### The request
Repeat the rows below word for word, from the first one up to and including the line that contains "Looking at the screenshot, I should (x=64, y=323).", and leave the pictures out.

### Given records
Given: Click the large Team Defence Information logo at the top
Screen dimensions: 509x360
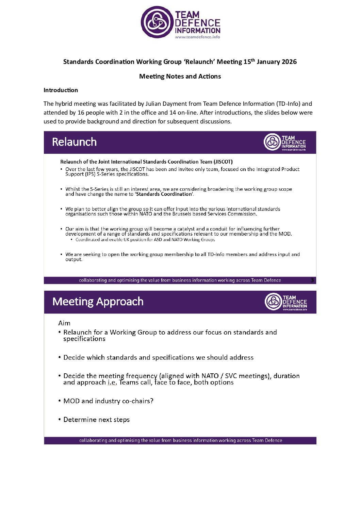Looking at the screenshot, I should (x=180, y=22).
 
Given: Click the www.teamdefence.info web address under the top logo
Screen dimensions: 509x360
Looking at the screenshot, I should (x=197, y=37).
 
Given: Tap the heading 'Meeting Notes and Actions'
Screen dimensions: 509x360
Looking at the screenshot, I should (x=180, y=77).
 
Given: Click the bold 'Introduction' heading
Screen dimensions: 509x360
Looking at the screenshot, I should (x=61, y=90).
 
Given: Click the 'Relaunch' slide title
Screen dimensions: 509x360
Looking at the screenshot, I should (x=74, y=142).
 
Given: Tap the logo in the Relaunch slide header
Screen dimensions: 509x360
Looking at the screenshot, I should (x=284, y=142).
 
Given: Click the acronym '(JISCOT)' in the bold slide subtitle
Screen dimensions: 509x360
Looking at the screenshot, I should (x=223, y=162).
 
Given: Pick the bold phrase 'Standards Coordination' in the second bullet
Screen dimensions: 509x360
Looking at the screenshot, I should (x=164, y=194).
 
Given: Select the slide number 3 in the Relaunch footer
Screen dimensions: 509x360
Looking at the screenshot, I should (x=312, y=280).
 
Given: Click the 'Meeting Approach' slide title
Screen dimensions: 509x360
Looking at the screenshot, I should (x=98, y=302).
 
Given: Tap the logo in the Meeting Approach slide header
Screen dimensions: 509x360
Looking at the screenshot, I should (x=285, y=302).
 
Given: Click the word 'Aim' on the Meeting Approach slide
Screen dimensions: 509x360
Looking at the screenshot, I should (x=64, y=323).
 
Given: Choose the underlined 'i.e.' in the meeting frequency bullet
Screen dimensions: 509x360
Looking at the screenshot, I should (x=112, y=383).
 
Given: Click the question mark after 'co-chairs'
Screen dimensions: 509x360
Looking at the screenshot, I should (x=152, y=401).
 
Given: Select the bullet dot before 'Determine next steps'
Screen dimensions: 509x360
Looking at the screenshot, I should (x=60, y=420).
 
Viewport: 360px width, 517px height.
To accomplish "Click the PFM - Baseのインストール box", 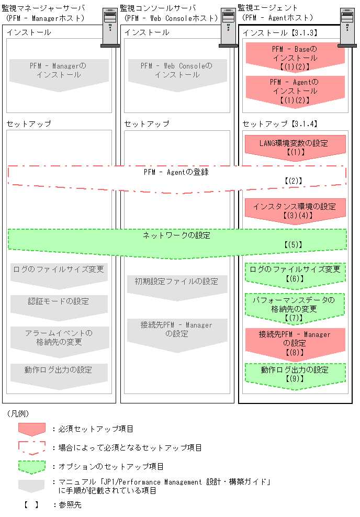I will [x=295, y=57].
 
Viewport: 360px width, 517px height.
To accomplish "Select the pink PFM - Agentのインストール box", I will [x=295, y=90].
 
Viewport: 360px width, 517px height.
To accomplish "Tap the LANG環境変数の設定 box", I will [x=295, y=147].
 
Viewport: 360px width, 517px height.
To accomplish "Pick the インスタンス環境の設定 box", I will [x=295, y=209].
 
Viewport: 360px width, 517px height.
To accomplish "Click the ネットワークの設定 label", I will [x=176, y=235].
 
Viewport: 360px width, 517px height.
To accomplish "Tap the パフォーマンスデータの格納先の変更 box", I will [x=295, y=308].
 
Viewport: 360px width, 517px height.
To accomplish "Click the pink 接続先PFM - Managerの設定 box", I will [x=295, y=343].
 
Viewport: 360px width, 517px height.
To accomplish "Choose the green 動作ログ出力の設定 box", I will [x=295, y=374].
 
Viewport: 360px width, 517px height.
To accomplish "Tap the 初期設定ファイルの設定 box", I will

### Task solution
Given: Click the large Team Defence Information logo at the top
Screen dimensions: 509x360
Looking at the screenshot, I should (x=180, y=22).
 
Given: Click the www.teamdefence.info web address under the top logo
Screen dimensions: 509x360
Looking at the screenshot, I should (x=197, y=37).
 
Given: Tap the heading 'Meeting Notes and Actions'
Screen dimensions: 509x360
Looking at the screenshot, I should (x=180, y=77).
 
Given: Click the bold 'Introduction' heading
Screen dimensions: 509x360
Looking at the screenshot, I should (x=61, y=90).
 
Given: Click the 'Relaunch' slide title
Screen dimensions: 509x360
Looking at the screenshot, I should (x=74, y=142).
 
Given: Tap the logo in the Relaunch slide header
Screen dimensions: 509x360
Looking at the screenshot, I should (x=284, y=142).
 
Given: Click the acronym '(JISCOT)' in the bold slide subtitle
Screen dimensions: 509x360
Looking at the screenshot, I should (x=223, y=162).
 
Given: Pick the bold phrase 'Standards Coordination' in the second bullet
Screen dimensions: 509x360
Looking at the screenshot, I should (x=164, y=194).
 
Given: Select the slide number 3 in the Relaunch footer
Screen dimensions: 509x360
Looking at the screenshot, I should (x=312, y=280).
 
Given: Click the 'Meeting Approach' slide title
Screen dimensions: 509x360
Looking at the screenshot, I should (x=98, y=302).
 
Given: Tap the logo in the Meeting Approach slide header
Screen dimensions: 509x360
Looking at the screenshot, I should (x=285, y=302).
 
Given: Click the word 'Aim' on the Meeting Approach slide
Screen dimensions: 509x360
Looking at the screenshot, I should (x=64, y=323).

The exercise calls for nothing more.